Indoor Pets have been around and releasing music since 2014 (when they were still Get Inuit) and have toured with the likes of Spring King, Ash and most recently Razorlight.
It should come as no surprise that the debut album from the Kent four-piece, Be Content, consists of 14 well written, well-honed and well thought out tracks.
Opening track ‘Hi’ already feels like it’s been out for ages, despite actually only being released a few months ago. Its combination of upbeat guitars, self-critical lyrics, and catchy chorus create your archetypal Indoor Pets track in the best way. Fan favourite ‘Teriyaki’ is up next and will get even the most casual Indoor Pets listener singing along. The lead guitar hook is still as catchy as ever and the track is made stronger for having been played live for so many years.
New tracks ‘Thick’ and ‘Spill (My Guts)’ both show off a slightly different side to Jamie Glass and co. that we haven’t seen much before. The former starts with a call and response style intro between Glass and a childlike voice. Throughout, the track twists and turns its way for three minutes through stomping drum lead sections to isolated bass and bendy guitar lines before stumbling to a halt to reveal the band putting on some silly voices somewhere in the distance. ‘Spill (My Guts)’ is a pop banger that any songwriter would be proud of and can easily be pictured as a live favourite on the upcoming UK tour the band embark on in April.
‘Pro Procrastinator’ is probably Indoor Pets most well-known track and kicks in at just the right time in the album.
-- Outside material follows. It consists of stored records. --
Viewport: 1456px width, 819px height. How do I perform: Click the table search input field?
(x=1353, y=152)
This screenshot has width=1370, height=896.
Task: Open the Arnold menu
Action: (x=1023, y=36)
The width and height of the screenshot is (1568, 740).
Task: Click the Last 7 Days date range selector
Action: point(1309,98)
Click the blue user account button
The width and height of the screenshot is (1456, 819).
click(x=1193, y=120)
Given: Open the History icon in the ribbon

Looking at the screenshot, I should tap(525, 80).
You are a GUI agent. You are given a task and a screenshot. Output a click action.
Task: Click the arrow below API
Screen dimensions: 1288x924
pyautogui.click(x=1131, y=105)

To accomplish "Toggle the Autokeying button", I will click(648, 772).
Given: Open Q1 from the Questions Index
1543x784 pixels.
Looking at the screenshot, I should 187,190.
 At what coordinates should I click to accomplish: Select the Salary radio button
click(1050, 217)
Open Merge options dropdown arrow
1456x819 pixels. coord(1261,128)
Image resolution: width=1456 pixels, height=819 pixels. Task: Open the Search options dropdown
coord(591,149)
Sandwiched in the middle of five new songs it feels like a hug from an old friend and an opportunity to have a good sing along and a boogie before ‘Couch’ which is followed by the fittingly titled ‘Heavy Thoughts’, a dark tune that is reminiscent of early release ‘Electrify’. ‘The Mapping of Dandruff’ features a guitar tone that Johnny Marr would have been proud of back when he was relevant and a light vocoder on Glass’s vocals add an interesting contrast to the sensitive and very human vocals and vocal delivery.
Another song that is easy to picture being belted back at the band in a live scenario is ‘Being Strange’, a celebration of being the unique individual you are is done in a catchy and effective way showing an important message to the young and loyal fans that Indoor Pets have cultivated. ‘Mean Heart’ has clearly grown since its first release and the summery ‘Good Enough’ is guaranteed to get fans dancing in their droves.
‘Barbiturates’ and ‘Cutie Pie, I’m Bloated’ are the last old tracks, with the latter having been released in 2014 before the varied ‘My Amnesiac’ characterizes the varied musical styles throughout the whole album.
Be Content has been a long time coming so had high expectations attached but Indoor Pets have created an album that surpasses these expectations with ease. The mix of new and old songs is perfectly balanced and clever songwriting and production guarantees that the album is varied without lacking cohesion. Be Content is worth 45 minutes of anybody’s time.